= Michael Melford (journalist) =

British sportswriter (1916–1999)

Michael Melford

Michael Austin Melford (born 9 November 1916 at St John's Wood, London; died 18 April 1999 at Gerrards Cross, Buckinghamshire) was a sports journalist, primarily writing on cricket but also on rugby union and track and field. He wrote for the Daily Telegraph for 32 years, and was their cricket correspondent from 1975 until his retirement in 1981. He was also the Sunday Telegraph cricket and rugby correspondent from the paper's launch in 1961 to 1975. From 1946 to 1950 he had been the athletics correspondent for The Observer, a position he subsequently held for a while at the Telegraph, covering the Olympic Games in Melbourne in 1956 and in Rome four years later.

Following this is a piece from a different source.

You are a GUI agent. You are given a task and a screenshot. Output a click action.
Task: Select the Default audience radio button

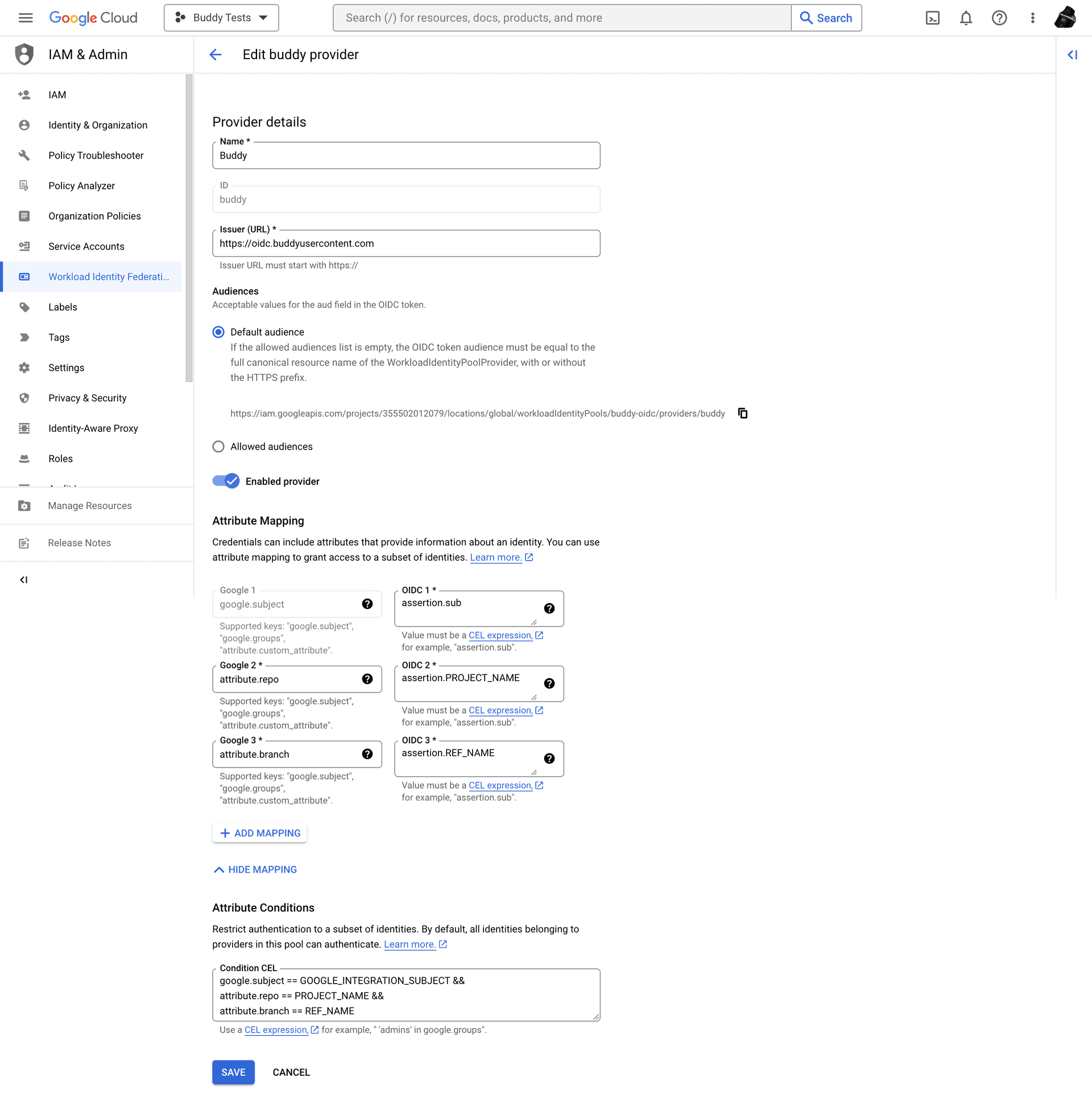pyautogui.click(x=218, y=332)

His father, Austin Melford, was an impresario and his mother, Jessie Winter, was an actress; Lillie Langtry was his godmother. His brother was the metallurgist David Melford. In spite of his theatrical family background, according to his Wisden obituarist he was conservative and understated, though occasionally wry.

He went to Charterhouse and then studied for a law degree at Christ Church, Oxford from 1935 to 1938. A middle-distance runner, he was awarded Blues in 1936, 1937 and 1938 for appearing for Oxford in the annual athletics fixture against Cambridge. He toured North America as part of an Oxbridge athletics team in 1937.

Melford joined the Royal Artillery in 1939 at the start of World War II, and served in Egypt, Tunisia, Italy and the Balkans. By the end of the war he had attained the rank of major.

He was chairman of the Cricket Writers' Club in 1962 and President in 1985. Wisden wrote of his time as a journalist: "Contemporaries valued him highly for sound, sympathetic judgment, good companionship and the odd decent racing tip."

After retiring from day-to-day cricket reporting, Melford was the ghost writer of Peter May's autobiography A Game Enjoyed. He also continued to write obituaries and to contribute to The Telegraph Cricket Yearbook. He wrote a well-regarded history of post-war cricket entitled After the Interval.

== Bibliography ==
- Barclays World of Cricket (Associate Editor of the 1st edition), 1966.
- Pick of The Cricketer (editor), Hutchinson, 1967.
- Fresh Pick of The Cricketer (editor), The Cricketer, 1969.
- Botham Rekindles the Ashes, Daily Telegraph, 1981, ISBN 0-901684-68-6.
- The Daily Telegraph Cricket Yearbook (editor or co-editor), annually from 1982 to 1988.
- Cricket (Pocket Sports Facts Series (co-edited with Bill Frindall), Telegraph Publications, 1984, ISBN 0-86367-017-2.
- After the Interval, The Crowood Press, 1990, ISBN 1-85223-266-8.
- Denham Described (A History of Denham Golf Club 1910-1992), with Bob Fenning, Grant Books, 1992.

== Sources ==
- Barclays World of Cricket, 2nd edition, Collins, 1980, ISBN 0-00-216349-7, p654.